Welcome to Laurel County, Kentucky, where Auditor Mike Harmon recently spoke at the London-Laurel County Chamber of Commerce on March 21, 2019. Harmon addressed the work of his office in increasing transparency and accountability at both the state and local levels.
Harmon began his speech by sharing a humorous anecdote about a recent incident he encountered during heavy rains. He ended up driving into high water and had to abandon his car, spending the night without shoes. Despite the mishap, he emphasized his dedication to his work and thanked Representative John Blanton for accommodating him at a nearby bed and breakfast.
As the Kentucky State Auditor, Harmon’s office conducts over 600 audits per year, including examinations of county sheriffs, clerks, fiscal courts, and special exams. One significant audit carried out by his office focused on Kentucky Wire, an agency responsible for building a middle-mile fiber optic internet network to connect all 120 counties in the state.
Originally, Kentucky Wire was intended to be a public-private partnership, with most of the project funding coming from the private sector. However, the audit revealed that the project is nearly $100 million over budget and is already about two and a half years behind schedule. Taxpayers are still paying for a network that is not yet available.
What is most troubling about the Kentucky Wire project is the decision to flip the script, shifting the burden of funding and construction from the private sector to taxpayers. The original plan included appropriations from Congressman Rogers and the state, but the project agreements changed the dynamics. Instead of private investors, a non-profit entity called Quick Kentucky Wired Infrastructure Company issued tax-exempt financing for the project. This decision tied the project to taxpayers’ credit rating, increasing the financial burden on them.
Furthermore, taxpayers were misled about the revenue streams that were intended to finance the network, particularly regarding Kentucky’s K-12 schools. It was anticipated that these schools would transition to Kentucky Wire for broadband internet services, with funding coming from the federal E-Rate program.
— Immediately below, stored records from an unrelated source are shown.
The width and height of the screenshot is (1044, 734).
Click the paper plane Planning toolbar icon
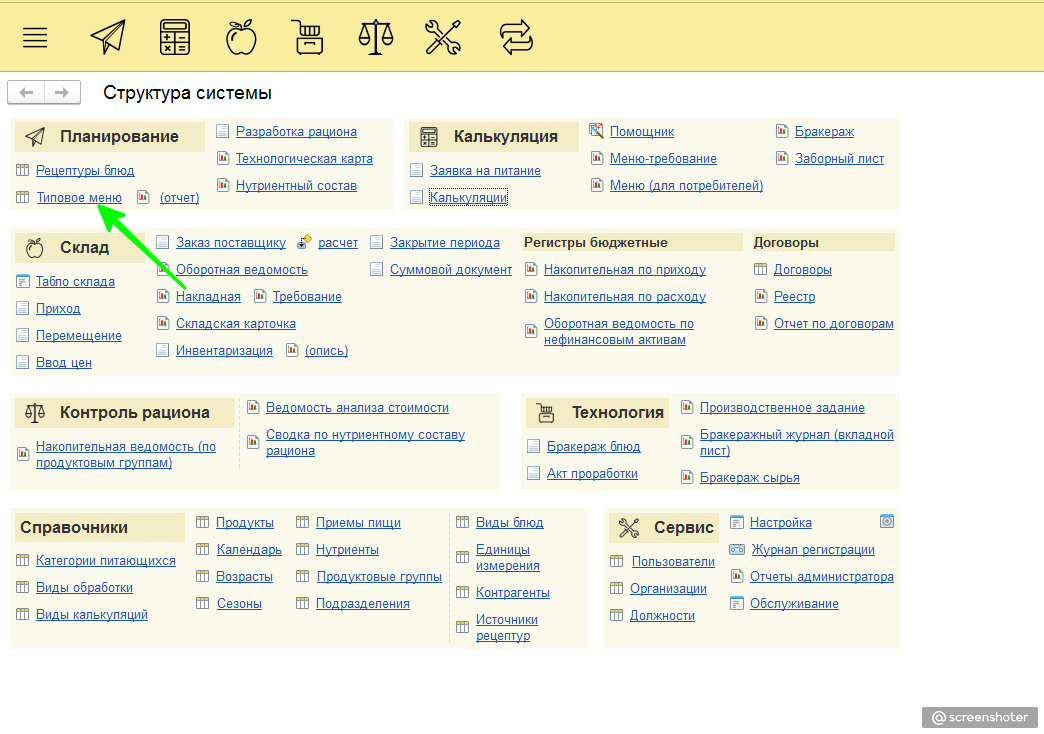click(x=108, y=38)
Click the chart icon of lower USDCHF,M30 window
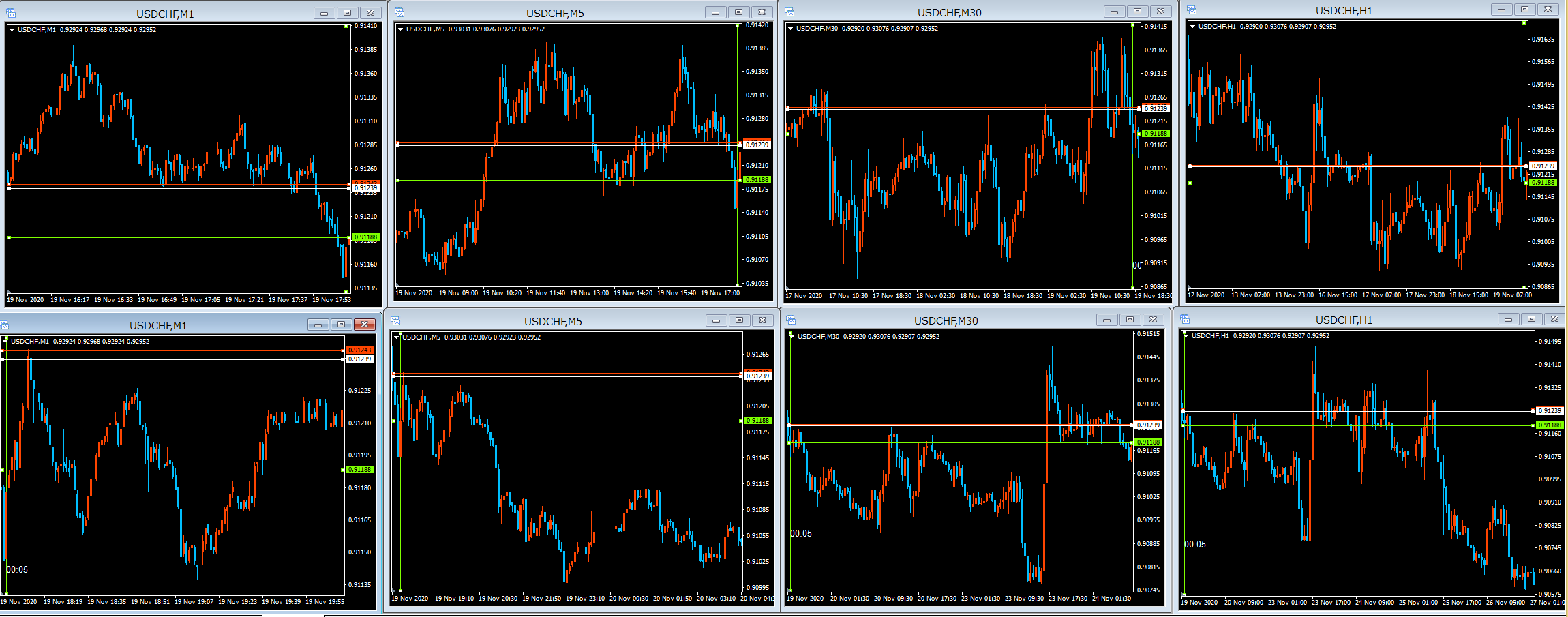 coord(791,320)
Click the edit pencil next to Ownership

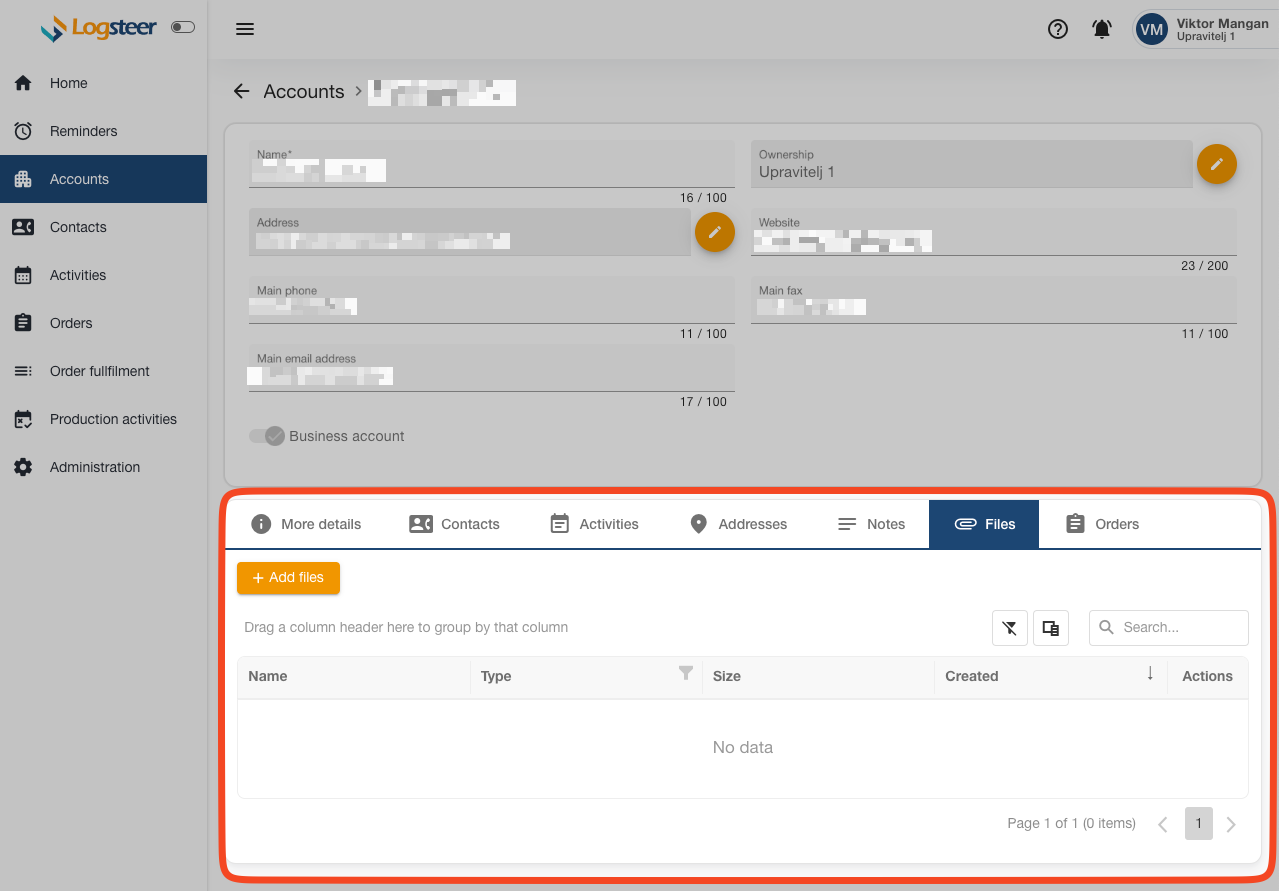[1216, 164]
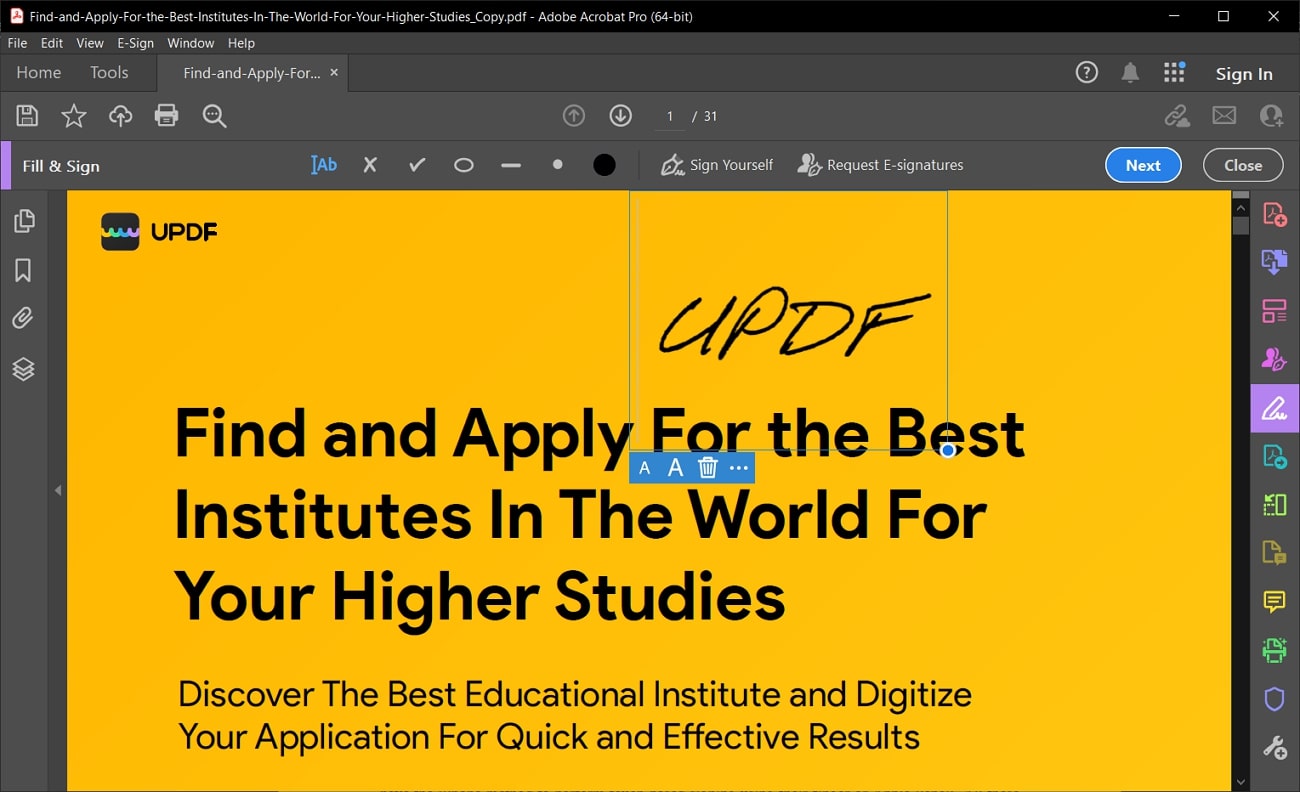Open the Organize Pages tool
This screenshot has width=1300, height=792.
[x=1274, y=310]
However, it was discovered that Kentucky Wire was not eligible for E-Rate funding due to conflicts of interest and insider preferences within the procurement process.
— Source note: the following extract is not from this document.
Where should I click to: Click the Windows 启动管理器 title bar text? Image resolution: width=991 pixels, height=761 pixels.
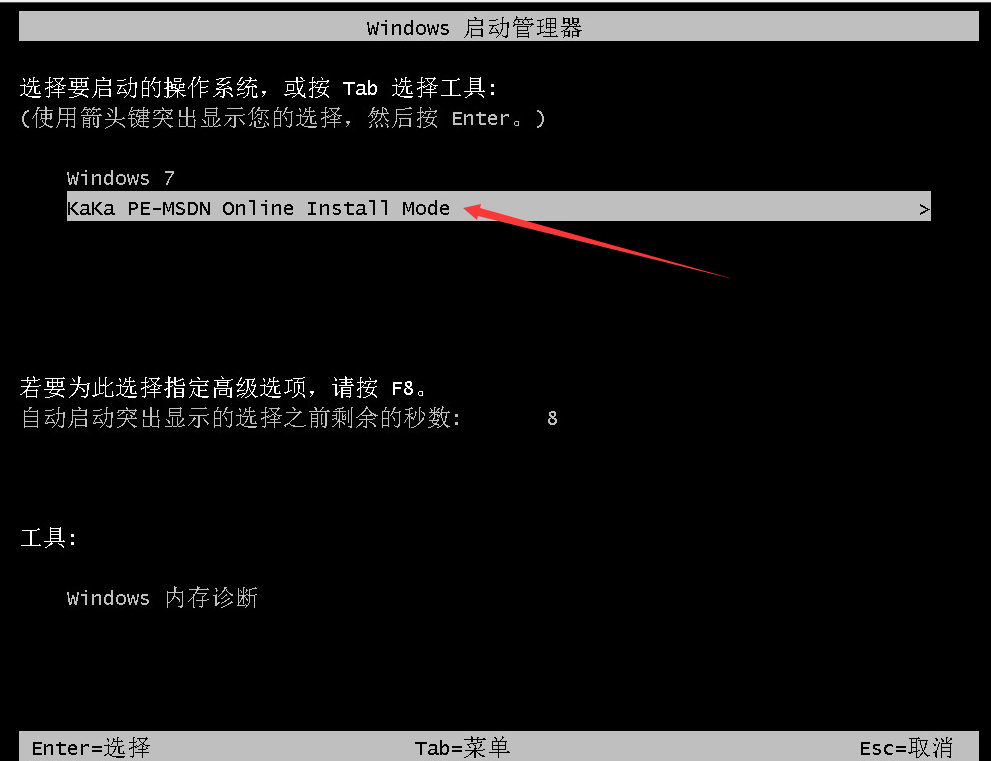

The loss of funding from K-12 schools, which accounted for 45% of the project’s financing, significantly increases the financial burden on taxpayers. In light of these challenges, Harmon has proposed alternative scenarios for moving the project forward. He suggested partnering with utilities, telephone companies, and cooperatives to rebuild the fiber internet system.
Harmon highlighted neighboring states, such as West Virginia, Virginia, and Mississippi, which have pursued similar strategies for their broadband projects. He believes there is no reason why Kentucky cannot adopt the same concept and utilize local companies to complete the project efficiently.
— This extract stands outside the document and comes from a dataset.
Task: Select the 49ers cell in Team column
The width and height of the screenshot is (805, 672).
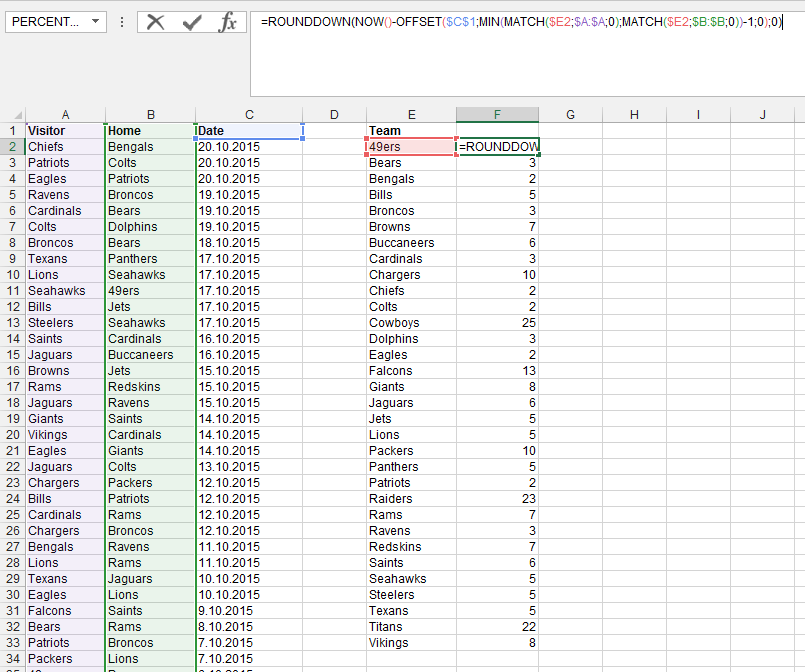Action: 411,147
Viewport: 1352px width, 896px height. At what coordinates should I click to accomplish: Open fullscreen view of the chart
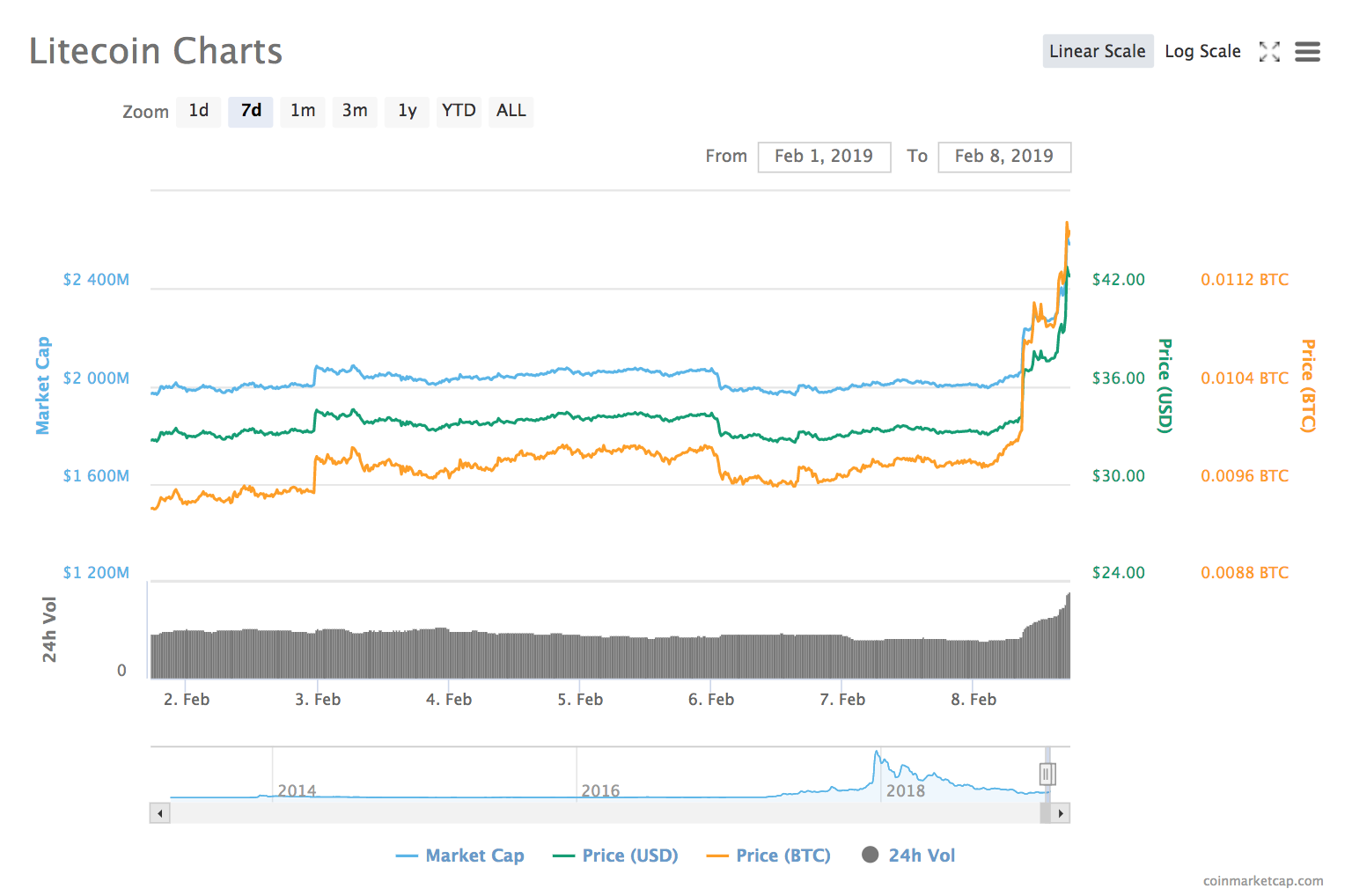click(x=1270, y=52)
In conclusion, Auditor Mike Harmon’s speech underscored the importance of transparency and accountability in government projects. He shed light on the issues surrounding Kentucky Wire, emphasizing the need for responsible management of taxpayer funds. Moving forward, he hopes to find innovative solutions to complete the project and ensure that the citizens of Laurel County and all of Kentucky have access to reliable and affordable broadband internet services.
To learn more about Auditor Mike Harmon’s special examination of Kentucky Wire, you can review the full report on his office’s website. Stay tuned for updates on how Laurel County and the state of Kentucky address the challenges and opportunities related to this crucial infrastructure project.
Keywords: Auditor Harmon, London-Laurel County Chamber of Commerce, transparency, accountability, Kentucky, Kentucky Wire, state auditor, special examination, middle-mile fiber optic network, public-private partnership, taxpayers, funding, construction, private sector, tax-exempt financing, E-Rate funding, K-12 schools, broadband internet services, alternative scenarios, utilities, telecommunications companies, cooperatives, neighboring states, responsible management, Laurel County, Kentucky.